- TEXT BLOCK -

Advice for Robinhoods
When asked what would be his words of wisdom to a newcomer in the market, he said he would advise them to steer clear of trading to start with, and trust professionals with their investment advice. “Don’t trade. Mathematically, it is against you. If you want to trade, have a broad idea of direction. It is all about attitude. It is a full-time profession. Please give your money to professionals,” he advised.

Stimulus package
While Jhunjhunwala believes there was a need for more stimulus, he said long-term policy changes carried more weight. “I think we need stimulus, but we need to be careful. We don’t need a blind stimulus. I am more concerned about longer-term policy changes, than the near-term stimulus,” he said adding that he believes Narendra Modi’s continuation as Prime Minister was very important, so that he could act on what he has envisaged.

“What worries me is Pakistan’s nuclear bomb, nothing else. The unknowns are always there, what can we do worrying about it,” he said.

Indian economy
The ace stock picker believes India is on the verge of a new economic cycle and that makes him very bullish on the market. “I won’t say that we are exactly at 2003 – We are somewhere at that. Technically, the market surely is. Corporate profits to GDP (ratio) in India are at the lowest level,” he pointed out.

Jhunjhunwala believes the Indian economy will grow by 10 per cent by 2024. “What we have to do is create ease of doing business,” he said adding that it is a journey and not a destination, and is improving every day.

He was of the view that people were underestimating the potential benefits from reforms of Jan Dhan Yojana, GST, RERA, IBC, labour and agriculture reforms. “Capital will just pour into our country. If we can ensure 8 per cent return on capital, sovereign funds are ready to put any kind of money,” he asserted.

- THE DATA -
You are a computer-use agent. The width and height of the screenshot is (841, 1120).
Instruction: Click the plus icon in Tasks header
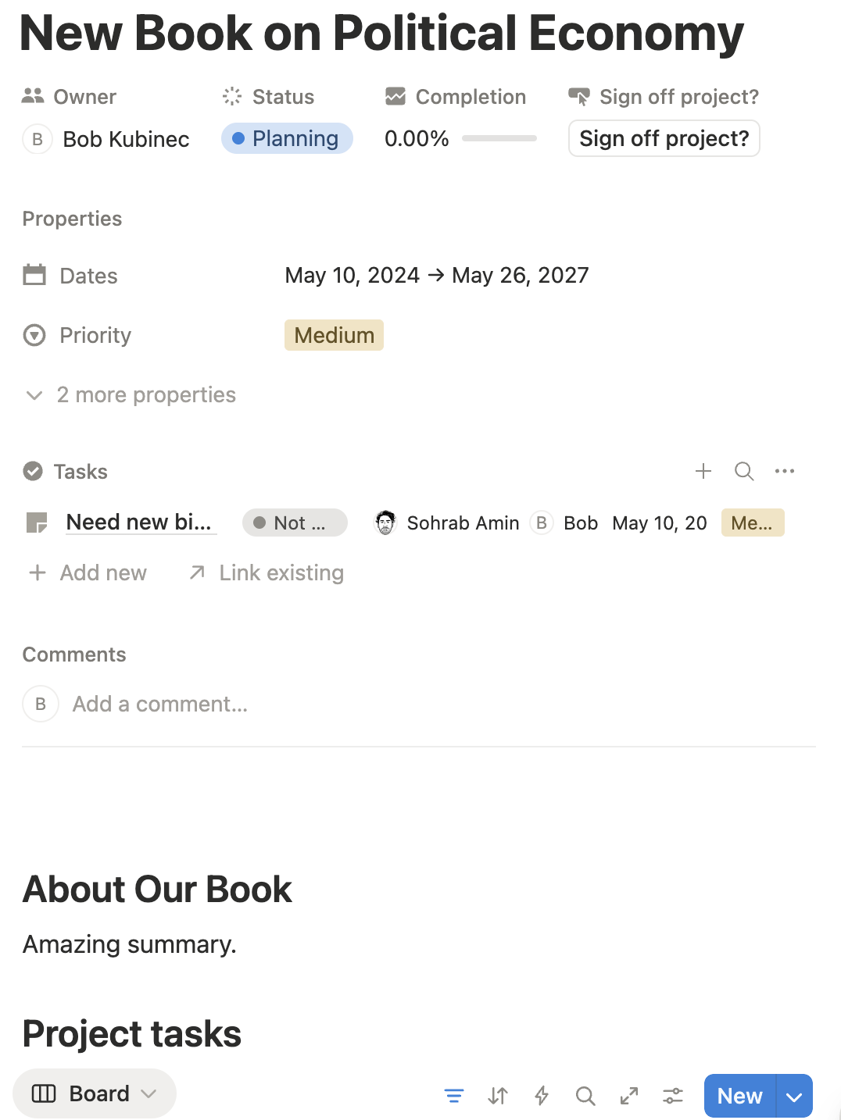click(x=703, y=471)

- WHAT IS BEING ASKED -
Return, word for word, the part of the text on Jhunjhunwala's market views that starts with "Stimulus package" and goes on through "he has envisaged.".

- THE COMPLETED TASK -
Stimulus package
While Jhunjhunwala believes there was a need for more stimulus, he said long-term policy changes carried more weight. “I think we need stimulus, but we need to be careful. We don’t need a blind stimulus. I am more concerned about longer-term policy changes, than the near-term stimulus,” he said adding that he believes Narendra Modi’s continuation as Prime Minister was very important, so that he could act on what he has envisaged.